Exercise: Scan the data for "field" and copy each matching line.

Dataset entries:
= Beginning of Section =

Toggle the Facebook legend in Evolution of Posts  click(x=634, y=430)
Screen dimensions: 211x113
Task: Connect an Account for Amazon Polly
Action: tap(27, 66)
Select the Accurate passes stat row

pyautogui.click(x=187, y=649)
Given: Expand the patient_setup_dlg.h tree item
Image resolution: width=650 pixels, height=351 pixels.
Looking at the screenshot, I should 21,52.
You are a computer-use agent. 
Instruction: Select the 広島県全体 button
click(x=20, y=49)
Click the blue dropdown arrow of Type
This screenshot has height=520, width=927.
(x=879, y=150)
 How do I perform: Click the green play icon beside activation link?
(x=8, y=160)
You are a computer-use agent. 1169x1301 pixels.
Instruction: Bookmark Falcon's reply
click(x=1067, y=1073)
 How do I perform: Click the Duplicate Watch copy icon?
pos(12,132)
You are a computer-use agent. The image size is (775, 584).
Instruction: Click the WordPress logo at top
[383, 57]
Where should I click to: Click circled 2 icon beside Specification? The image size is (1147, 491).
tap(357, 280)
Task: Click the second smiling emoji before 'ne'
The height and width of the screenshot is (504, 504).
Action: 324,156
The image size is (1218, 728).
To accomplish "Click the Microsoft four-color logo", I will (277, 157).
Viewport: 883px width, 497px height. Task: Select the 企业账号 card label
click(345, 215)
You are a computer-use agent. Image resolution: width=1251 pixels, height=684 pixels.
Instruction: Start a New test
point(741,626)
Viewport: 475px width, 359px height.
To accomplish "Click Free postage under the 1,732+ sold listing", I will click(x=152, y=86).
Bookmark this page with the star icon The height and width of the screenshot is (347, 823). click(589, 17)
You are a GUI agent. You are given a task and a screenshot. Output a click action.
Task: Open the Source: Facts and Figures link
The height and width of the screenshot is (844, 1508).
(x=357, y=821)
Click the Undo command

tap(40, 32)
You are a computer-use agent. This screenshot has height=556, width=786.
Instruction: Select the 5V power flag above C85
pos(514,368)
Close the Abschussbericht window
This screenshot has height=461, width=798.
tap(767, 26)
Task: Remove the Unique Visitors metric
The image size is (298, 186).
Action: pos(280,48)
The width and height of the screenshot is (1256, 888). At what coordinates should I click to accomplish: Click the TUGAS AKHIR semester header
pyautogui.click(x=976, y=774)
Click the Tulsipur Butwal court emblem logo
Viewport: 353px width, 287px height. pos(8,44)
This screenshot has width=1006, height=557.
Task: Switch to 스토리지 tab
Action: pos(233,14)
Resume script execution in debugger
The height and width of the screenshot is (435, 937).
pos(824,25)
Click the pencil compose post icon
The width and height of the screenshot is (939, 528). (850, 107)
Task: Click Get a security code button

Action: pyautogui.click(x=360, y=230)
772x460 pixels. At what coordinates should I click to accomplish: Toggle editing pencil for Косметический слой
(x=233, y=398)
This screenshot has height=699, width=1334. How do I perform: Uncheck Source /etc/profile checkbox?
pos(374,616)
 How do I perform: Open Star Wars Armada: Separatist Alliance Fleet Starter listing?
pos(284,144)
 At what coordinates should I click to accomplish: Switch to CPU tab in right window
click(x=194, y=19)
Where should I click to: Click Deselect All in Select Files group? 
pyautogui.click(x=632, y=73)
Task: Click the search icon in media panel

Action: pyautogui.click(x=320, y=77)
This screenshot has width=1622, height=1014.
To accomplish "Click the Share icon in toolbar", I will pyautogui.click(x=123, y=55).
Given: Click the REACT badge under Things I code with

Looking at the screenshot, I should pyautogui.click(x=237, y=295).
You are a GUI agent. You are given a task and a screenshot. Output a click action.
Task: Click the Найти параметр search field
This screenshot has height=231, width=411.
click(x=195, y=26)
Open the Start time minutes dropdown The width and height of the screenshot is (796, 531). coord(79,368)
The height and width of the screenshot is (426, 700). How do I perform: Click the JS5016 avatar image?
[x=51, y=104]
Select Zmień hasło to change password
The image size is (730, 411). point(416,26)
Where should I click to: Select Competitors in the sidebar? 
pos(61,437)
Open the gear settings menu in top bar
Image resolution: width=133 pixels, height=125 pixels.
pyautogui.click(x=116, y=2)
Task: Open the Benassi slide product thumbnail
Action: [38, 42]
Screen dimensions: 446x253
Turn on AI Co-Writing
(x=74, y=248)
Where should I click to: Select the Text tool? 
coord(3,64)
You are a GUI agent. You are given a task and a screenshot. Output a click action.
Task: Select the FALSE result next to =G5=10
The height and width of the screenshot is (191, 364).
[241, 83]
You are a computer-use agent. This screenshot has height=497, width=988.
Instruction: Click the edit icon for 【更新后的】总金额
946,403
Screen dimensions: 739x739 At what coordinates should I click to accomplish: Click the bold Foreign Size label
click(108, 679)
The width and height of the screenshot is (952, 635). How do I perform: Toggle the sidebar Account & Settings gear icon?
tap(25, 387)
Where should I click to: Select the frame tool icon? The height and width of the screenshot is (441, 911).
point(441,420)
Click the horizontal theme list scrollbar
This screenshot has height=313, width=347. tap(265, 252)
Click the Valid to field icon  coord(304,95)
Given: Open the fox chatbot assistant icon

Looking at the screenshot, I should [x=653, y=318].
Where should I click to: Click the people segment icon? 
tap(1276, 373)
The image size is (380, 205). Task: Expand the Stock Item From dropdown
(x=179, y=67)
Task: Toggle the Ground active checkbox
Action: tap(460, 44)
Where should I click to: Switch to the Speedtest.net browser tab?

= End of Section =

Completed task:
Task: Click the Найти параметр search field
Click the Valid to field icon  coord(304,95)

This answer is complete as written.